* [Aufgabe] Bearbeiten Sie den Artikel über Putins Besuch in Ungarn, beginnend mit „Daher bemühten sich“ und weiter bis einschließlich „drehten: Ungarns Energieversorgung.“: Geben Sie diesen Abschnitt wieder und setzen Sie dabei „Routinebesuch“ an die Stelle von „Arbeitsbesuch“.

* [Lesetext]

────

Putin auf der Jagd im EU-Revier

Demonstratives Strahlen in einem EU-Land: Russlands Präsident Wladimir Putin bei Ungarns Premier Viktor Orban
Russisches Gas und AKW-Deal locken Premier Orban - und die EU sieht murrend zu.

Mit Spannung wurde in Budapest am Dienstag das Auftreten von Ungarns Premier Viktor Orban auf der politischen Bühne mit seinem russischen Gast beobachtet. Anders als sonst stand vor der versammelten Presse in Budapest nicht Wladimir Putin im Mittelpunkt des Interesses. Nein, die Beobachter hingen allesamt an den Lippen Orbans und wie er das EU- und NATO-Land gegenüber Russland positionierte.

Doch zunächst lenkte Putin das Thema auf die Ukraine. Dann betonte der rechtskonservative Orban die gute wirtschaftliche Zusammenarbeit mit Russland. „Die Sanktionen gegen Russland sind schädlich, aber ich respektiere sie“, sagte er. Die Einladung des Kremlchefs nach Ungarn – dem zweiten EU-Staat nach Österreich seit der russischen Eroberung der Krim – hatte auf dem europäischen Parkett jedenfalls für Murren gesorgt.

Großer Hofstaat

Daher bemühten sich die Diplomaten in Budapest, Putins Kommen als reinen Arbeitsbesuch herunterzuspielen. Dafür war der Aufwand aber beachtlich. Der russische Präsident kam mit großem Hofstaat nach Budapest. Insgesamt gleich acht Verkehrsflugzeuge, darunter drei Präsidentenmaschinen vom Typ Iljuschin IL-96, zählte am Dienstag das Internet-Portal nol.hu unter Berufung auf Informationen des Flughafens Ferihegy. Eine Iljuschin IL-76 mit gepanzerten Autos für Putin und seine engsten Mitarbeiter war bereits am Vortag gelandet. In Putins Gefolge: Außenminister Sergej Lawrow, Energieminister Alexander Nowak, Gazprom-Chef Alexej Miller, Rosatom-Chef Sergej Kirijenko. Damit war klar, worum sich die Gespräche vor allem drehten: Ungarns Energieversorgung.

────

* [Bereitgestellte Daten]

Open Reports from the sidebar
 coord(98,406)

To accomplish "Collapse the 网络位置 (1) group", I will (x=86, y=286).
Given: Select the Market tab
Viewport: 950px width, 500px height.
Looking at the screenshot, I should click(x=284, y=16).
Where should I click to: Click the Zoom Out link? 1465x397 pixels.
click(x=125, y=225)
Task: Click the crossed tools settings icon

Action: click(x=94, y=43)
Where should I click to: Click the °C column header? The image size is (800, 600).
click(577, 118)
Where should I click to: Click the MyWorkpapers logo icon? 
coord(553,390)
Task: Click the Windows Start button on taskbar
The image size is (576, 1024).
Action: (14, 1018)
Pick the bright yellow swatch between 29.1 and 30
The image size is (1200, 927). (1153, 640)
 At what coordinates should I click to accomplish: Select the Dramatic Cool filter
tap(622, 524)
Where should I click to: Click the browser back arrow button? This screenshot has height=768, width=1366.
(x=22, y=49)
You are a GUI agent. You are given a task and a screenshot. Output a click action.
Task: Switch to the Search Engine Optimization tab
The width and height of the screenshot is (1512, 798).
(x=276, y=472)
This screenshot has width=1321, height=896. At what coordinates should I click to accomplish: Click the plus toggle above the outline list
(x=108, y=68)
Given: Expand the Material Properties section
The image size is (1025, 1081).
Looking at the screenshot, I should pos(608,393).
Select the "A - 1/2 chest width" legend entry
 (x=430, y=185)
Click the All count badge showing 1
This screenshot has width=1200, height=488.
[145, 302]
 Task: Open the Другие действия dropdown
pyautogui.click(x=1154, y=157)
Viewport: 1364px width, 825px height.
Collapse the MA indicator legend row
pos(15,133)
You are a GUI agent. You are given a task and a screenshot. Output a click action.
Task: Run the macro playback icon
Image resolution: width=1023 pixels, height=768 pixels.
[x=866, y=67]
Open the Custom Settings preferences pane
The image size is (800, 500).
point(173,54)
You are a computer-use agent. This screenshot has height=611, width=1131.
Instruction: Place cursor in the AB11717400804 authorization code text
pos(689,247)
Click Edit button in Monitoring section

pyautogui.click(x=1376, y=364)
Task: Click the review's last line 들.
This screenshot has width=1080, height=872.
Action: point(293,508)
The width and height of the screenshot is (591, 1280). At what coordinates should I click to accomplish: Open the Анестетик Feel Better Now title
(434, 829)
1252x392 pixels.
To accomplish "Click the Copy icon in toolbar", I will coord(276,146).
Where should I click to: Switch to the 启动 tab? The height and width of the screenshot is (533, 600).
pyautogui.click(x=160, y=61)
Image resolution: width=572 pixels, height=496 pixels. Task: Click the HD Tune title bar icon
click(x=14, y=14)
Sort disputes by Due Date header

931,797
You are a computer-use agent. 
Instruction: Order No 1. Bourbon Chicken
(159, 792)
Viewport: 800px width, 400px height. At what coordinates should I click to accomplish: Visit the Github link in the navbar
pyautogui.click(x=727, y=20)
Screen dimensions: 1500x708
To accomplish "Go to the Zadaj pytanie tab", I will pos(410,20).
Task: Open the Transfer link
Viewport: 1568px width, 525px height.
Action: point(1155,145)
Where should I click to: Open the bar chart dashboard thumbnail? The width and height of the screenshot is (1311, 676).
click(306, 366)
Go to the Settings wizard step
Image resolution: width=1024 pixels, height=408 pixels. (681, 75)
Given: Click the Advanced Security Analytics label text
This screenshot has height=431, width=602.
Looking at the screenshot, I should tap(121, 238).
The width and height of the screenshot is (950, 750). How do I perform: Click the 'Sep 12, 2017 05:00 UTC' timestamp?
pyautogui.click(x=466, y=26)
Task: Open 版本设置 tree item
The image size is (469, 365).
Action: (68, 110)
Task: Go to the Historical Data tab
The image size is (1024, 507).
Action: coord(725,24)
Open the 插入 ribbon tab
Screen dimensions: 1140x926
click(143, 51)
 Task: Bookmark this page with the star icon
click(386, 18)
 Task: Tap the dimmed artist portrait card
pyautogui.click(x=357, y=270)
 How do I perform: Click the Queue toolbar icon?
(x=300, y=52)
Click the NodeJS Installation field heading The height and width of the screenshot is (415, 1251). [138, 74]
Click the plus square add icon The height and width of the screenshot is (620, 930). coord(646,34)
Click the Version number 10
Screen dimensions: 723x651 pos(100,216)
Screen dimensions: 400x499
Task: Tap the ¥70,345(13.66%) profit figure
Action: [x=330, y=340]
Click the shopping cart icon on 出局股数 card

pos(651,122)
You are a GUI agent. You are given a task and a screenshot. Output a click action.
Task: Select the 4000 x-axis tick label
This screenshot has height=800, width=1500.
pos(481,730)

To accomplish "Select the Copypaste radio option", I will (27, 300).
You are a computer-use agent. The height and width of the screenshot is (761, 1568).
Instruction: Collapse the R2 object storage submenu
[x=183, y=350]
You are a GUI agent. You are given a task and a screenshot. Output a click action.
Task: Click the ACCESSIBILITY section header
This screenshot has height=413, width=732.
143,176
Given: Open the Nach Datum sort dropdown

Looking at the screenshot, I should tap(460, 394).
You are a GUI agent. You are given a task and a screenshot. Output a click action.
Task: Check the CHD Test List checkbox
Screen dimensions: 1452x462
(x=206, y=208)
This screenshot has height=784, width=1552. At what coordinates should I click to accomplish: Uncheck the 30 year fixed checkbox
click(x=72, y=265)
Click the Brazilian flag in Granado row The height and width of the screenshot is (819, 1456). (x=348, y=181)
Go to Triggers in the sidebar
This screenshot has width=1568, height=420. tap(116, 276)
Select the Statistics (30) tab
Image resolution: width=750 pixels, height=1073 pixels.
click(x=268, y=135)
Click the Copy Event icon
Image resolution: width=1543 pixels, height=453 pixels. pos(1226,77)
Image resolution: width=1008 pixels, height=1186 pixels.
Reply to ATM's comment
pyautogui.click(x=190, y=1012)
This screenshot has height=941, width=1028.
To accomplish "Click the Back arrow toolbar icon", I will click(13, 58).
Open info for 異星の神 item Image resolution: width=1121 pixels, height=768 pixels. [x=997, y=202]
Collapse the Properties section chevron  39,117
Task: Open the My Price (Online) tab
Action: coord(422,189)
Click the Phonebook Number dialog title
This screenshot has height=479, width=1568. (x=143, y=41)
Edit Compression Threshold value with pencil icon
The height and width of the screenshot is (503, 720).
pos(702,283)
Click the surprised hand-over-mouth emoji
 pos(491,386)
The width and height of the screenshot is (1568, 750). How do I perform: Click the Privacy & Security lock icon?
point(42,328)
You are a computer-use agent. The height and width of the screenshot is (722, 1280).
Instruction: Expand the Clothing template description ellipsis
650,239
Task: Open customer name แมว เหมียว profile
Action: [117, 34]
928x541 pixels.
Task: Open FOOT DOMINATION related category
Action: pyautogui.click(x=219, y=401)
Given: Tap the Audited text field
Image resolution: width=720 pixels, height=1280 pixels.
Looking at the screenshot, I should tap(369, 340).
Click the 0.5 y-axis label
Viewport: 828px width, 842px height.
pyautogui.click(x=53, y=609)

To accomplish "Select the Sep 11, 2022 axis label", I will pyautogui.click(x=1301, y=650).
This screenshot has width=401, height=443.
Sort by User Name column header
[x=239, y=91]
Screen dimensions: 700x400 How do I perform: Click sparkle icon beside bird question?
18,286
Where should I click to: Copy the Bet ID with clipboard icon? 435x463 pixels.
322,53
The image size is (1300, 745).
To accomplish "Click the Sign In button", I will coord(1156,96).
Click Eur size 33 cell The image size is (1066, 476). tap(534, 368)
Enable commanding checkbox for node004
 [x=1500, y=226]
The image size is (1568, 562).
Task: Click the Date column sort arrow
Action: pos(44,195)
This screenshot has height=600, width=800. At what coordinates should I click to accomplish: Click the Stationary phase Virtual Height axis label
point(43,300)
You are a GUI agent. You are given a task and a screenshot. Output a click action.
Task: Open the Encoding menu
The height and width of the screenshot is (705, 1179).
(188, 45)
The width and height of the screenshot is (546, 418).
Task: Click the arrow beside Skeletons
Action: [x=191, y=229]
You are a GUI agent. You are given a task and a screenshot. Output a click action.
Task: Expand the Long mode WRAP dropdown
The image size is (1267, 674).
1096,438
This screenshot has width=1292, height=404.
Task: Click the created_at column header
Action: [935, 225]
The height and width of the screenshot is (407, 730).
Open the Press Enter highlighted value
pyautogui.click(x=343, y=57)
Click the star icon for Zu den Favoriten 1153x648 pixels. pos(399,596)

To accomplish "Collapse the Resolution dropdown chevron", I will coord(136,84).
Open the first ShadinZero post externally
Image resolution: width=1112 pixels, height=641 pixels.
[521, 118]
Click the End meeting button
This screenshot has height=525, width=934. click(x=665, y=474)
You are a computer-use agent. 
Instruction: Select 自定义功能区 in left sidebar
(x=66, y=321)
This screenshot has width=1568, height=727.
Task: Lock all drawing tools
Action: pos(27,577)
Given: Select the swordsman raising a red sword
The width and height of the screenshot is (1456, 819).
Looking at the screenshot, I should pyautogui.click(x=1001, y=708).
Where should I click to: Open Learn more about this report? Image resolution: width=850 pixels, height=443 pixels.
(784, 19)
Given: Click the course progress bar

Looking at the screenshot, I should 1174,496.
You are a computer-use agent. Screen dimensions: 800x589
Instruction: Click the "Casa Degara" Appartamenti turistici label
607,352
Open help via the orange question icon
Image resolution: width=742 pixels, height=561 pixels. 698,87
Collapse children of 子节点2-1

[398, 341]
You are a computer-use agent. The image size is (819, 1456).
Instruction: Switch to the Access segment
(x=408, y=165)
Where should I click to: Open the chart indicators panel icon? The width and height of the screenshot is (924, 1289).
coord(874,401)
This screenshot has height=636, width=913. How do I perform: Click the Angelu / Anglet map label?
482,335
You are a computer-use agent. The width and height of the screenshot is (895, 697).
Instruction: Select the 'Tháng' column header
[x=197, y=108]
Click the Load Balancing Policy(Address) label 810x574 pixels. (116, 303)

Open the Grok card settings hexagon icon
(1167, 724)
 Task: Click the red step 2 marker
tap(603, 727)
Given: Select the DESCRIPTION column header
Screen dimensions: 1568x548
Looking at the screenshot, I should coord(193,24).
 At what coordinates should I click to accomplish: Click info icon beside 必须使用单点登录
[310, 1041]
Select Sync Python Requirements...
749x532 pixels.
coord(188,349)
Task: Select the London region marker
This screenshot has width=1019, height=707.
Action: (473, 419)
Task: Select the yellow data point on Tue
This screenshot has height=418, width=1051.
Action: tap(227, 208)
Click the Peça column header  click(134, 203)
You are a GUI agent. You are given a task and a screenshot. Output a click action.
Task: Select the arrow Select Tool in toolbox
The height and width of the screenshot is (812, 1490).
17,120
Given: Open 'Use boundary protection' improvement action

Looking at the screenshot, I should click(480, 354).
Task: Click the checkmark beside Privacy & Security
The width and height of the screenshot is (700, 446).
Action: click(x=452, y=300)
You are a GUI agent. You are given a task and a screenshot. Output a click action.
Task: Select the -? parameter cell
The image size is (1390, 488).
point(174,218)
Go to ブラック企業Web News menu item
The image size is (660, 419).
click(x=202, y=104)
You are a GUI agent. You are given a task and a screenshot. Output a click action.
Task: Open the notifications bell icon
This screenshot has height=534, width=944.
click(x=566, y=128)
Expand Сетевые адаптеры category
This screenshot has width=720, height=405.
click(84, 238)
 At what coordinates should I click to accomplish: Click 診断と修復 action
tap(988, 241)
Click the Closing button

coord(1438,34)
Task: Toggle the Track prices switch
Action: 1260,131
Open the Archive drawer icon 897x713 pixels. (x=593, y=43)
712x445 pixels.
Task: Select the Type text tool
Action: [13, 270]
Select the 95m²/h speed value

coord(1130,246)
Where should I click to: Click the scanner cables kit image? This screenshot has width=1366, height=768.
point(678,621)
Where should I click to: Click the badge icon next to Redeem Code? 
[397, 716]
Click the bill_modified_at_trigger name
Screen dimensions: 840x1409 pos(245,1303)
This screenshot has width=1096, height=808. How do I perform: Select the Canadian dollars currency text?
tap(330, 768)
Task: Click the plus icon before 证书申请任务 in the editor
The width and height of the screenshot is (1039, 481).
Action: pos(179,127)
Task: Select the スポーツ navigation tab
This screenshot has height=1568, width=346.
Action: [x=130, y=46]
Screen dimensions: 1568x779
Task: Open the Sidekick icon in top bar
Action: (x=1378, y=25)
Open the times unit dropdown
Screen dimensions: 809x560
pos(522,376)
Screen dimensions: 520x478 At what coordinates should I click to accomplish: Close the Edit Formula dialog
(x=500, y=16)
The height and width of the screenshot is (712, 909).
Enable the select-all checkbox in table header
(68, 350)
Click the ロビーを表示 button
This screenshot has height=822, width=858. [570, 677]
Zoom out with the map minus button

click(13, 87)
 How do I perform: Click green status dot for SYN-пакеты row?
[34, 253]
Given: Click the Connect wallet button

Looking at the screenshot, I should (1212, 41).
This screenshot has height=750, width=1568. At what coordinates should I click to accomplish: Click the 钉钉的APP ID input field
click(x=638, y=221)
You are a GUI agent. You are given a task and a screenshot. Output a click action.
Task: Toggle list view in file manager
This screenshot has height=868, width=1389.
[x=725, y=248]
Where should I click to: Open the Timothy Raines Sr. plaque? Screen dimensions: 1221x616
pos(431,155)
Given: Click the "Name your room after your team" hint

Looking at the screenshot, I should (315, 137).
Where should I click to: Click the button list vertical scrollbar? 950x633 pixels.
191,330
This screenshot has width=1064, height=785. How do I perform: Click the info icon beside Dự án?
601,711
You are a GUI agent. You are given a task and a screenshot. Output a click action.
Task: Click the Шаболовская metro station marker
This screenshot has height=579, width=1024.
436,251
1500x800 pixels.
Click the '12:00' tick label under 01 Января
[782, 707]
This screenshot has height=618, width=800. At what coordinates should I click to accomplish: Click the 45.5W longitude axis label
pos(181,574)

────

* [Schriftliche Antwort]
Daher bemühten sich die Diplomaten in Budapest, Putins Kommen als reinen Routinebesuch herunterzuspielen. Dafür war der Aufwand aber beachtlich. Der russische Präsident kam mit großem Hofstaat nach Budapest. Insgesamt gleich acht Verkehrsflugzeuge, darunter drei Präsidentenmaschinen vom Typ Iljuschin IL-96, zählte am Dienstag das Internet-Portal nol.hu unter Berufung auf Informationen des Flughafens Ferihegy. Eine Iljuschin IL-76 mit gepanzerten Autos für Putin und seine engsten Mitarbeiter war bereits am Vortag gelandet. In Putins Gefolge: Außenminister Sergej Lawrow, Energieminister Alexander Nowak, Gazprom-Chef Alexej Miller, Rosatom-Chef Sergej Kirijenko. Damit war klar, worum sich die Gespräche vor allem drehten: Ungarns Energieversorgung.